Weather was instantly ruled out as a possible cause as the weather conditions were good and visibility was not limited at the time of the accident. Investigators also determined that the engines were operating at the time of the collision with terrain, that the landing gear and flaps were deployed properly, that there was no fire, neither pre-crash nor post-crash, and that the crew's alcohol and drug tests returned negative results.
So many uncertainties arose as to what may have contributed to or caused the accident. Because the site where the aircraft came to rest did verifiably not correspond with the official flight path – the flight ended up to the northwest of the airport whereas it was approaching it from the south – and the air traffic controller's account that the crew neither requested a deviation nor declared any other inconvenience such as an emergency, it was determined that there was some kind of navigational error by the fault of the crew.

===Final report===
The final report was released in November 2008, one year after the crash. It was determined that the accident was caused by a navigation error by the pilots. The Turkish Transport minister Binali Yıldırım stated that the crash was a "normal controlled flight into terrain by the fault of the crew." The report states that the GPWS was not able to produce audible alarms due to a defect. Both the captain and the first officer were rather inexperienced and it was their first approach to Isparta. They failed to enter either the Standard Instrument Departure of Istanbul or the Standard Terminal Arrival Route and approach procedure of Isparta into the flight management system.

==Aftermath==
On 3 December 2007, the provincial council of Isparta decided to erect a mausoleum near the crash site to honour the victims.

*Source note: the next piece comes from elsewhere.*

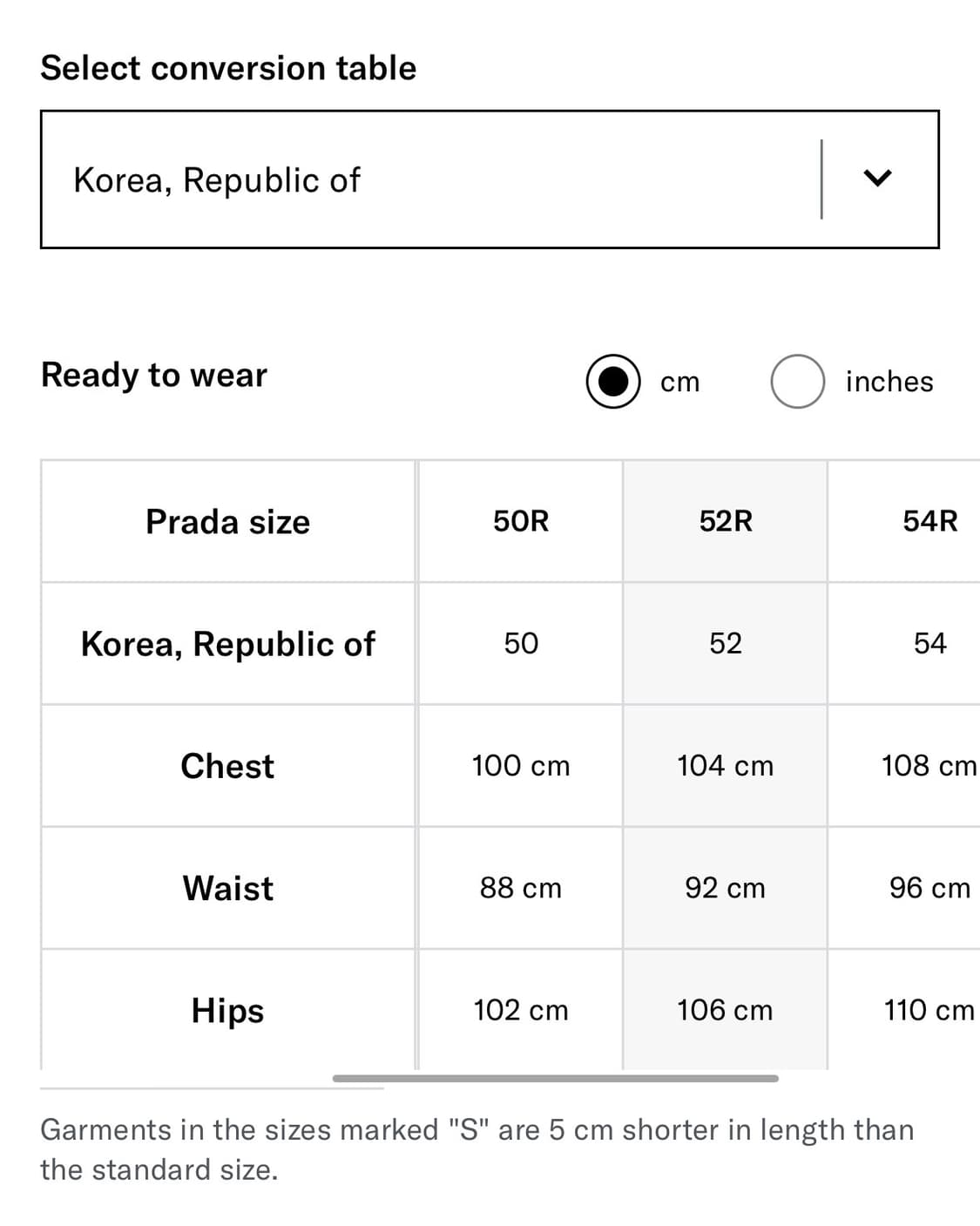Click the inches unit label
This screenshot has width=980, height=1226.
889,382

In February 2008, World Focus Airlines changed its corporate image to "Ankair" as a result of publicity surrounding the crash. Its operating license was suspended by Turkish authorities a short time later.

In October 2011, the head of the investigation team, Feridun Seren, was arrested along with six other defendants in connection with the disputed 2009 Medair Bell 206 crash which killed BBP leader Muhsin Yazıcıoğlu – in whose investigation he was also involved – on grounds of allowing the flight recorders to be tampered with, obscuring evidence and creating bogus protocols.

===Lawsuit===
The lawsuit into the crash was launched in December 2009 at the Isparta 1st Heavy Penal Court. The court announced its final decision in January 2015: World Focus Airlines' owner Yavuz Çizmeci was found guilty of negligent homicide for allowing an aircraft unfit to fly and with known maintenance faults to be leased out, and World Focus Airlines' chief executive officer Aydın Kızıltan and technical chief İsmail Taşdelen were found guilty of negligent homicide for the same reason. All three defendants were each sentenced to 11 years and 8 months in prison for negligent homicide. World Focus Airlines' maintenance chief Fikri Zafer Dinçer was also sentenced with 5 years and 10 months in prison for negligent homicide. Former DGCA general manager Ali Arıduru and assistant general manager Oktay Erdağı were sentenced to 1 year and 8 months in prison for malpractice.

The Court of Cassation's 12th Criminal Chamber ratified the Heavy Penal Court's decision in March 2016.